What ships are they going to use? The ones waiting to unload in the Houston ship channel? We are following our proud tradition of doing stuff that'll make things worse......
I called it too!
LOL they are desperate and grasping at straws. I guess they will need to start another major war in the MENA region. Any volunteers?
Send Trump. He's been to military school !
SO since WTI is now more expensive that Brent are they going to rebenchmark RBOB to WTI instead????
Still wondering why gasoline is still more expensive than last year even though AAA is claiming it's cheaper.
let them eat oil
Give me an ObamaCar and I'll consume some oil, maybe. I just like riding my bike.
Well.. to be able to EXPORT? You need to have a SURPLUS PRODUCERS of something.
With US currently have DEFICIT on oils balance (between productions and consumptions).
http://www.eia.gov/tools/faqs/faq.cfm?id=727&t=6
WHAT THE FUCK YOU WANT TO EXPORT YOUR MEAGER OUTPUTS??
So, when i first heard US wants to export its oils? All i can think of? US now goes FULLY RETARDS WITH THEIR MINDS!!
The excuse is that US refiners are designed to handle heavy crude, which is mostly imported, while the current excess US stock is light, sweet, as produced by shale extraction. What is needed is to oblige the US refiners to construct or modify new plants to handle light crude. This needs to be done with sticks, not carrots.
Like the one they used on Hess?
Google Hess Port Reading.
Are you an Obama voter?
If so then I pray that the results of his policies fall on you and not me.
yellen keeps hitting the WTI buy button with her flapjacks
It is not clear in Tyler's first sentence whether he is referring to Brent or WTI as "further to fall." The graph correctly shows the convergence of the two, mostly by increase in WTI. But under current conditions any significant movement of US crude into international markets is doubtful. In any case, IMO, the lifting of the export ban is very poor long term policy. If we are scraping the bottom of the barrel now, what are we going to do when it is all gone? It is like the British in India - exporting grain while Indians starve.
It's pretty clear that the only shortage we have right now is leadership and real world experience. The world seems to be run by spiteful tyrants at this point in time.
there was a contract roll...jan expired yest, feb front today. might account for some of that convergence. not clear which contract months are being used.
Just like anything, there will be winners and losers. The main domestic beneficary will likely be Alaskan producers who can now ship crude to Asian markets.

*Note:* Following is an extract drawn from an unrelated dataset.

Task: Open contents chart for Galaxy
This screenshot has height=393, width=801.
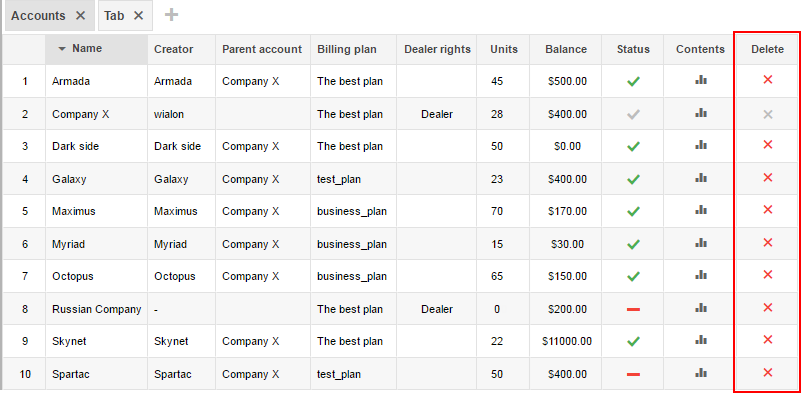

This move is all about financial paper and not product.
It lowers the global price of oil.
The current (White House?) thinking is that doing so will weaken Russia.
I see the ramp today. They always do that right before more bad news of over production and too much supply. My conclusion is they have insiders letting out the numbers ahead of time. If it closes below 36.27 at days end ...short
Exactly, ramping into the massive inventory build to keep the technicals and momos from dropping even more bearish sentiment
Phew... Buy this man a drink. He's got a mathamatical mind. U Got it..
http://www.bloomberg.com/news/articles/2015-12-22/oil-collapse-sees-vene...
Russia is doing the same, pumping more and more to keep cash flow targets in sight. just means more over supply and lower prices. they are all tryig to make up for losses with volume
Well it certainly destroyed the arb US refiners have enjoyed. Gasoline exports are going to zero.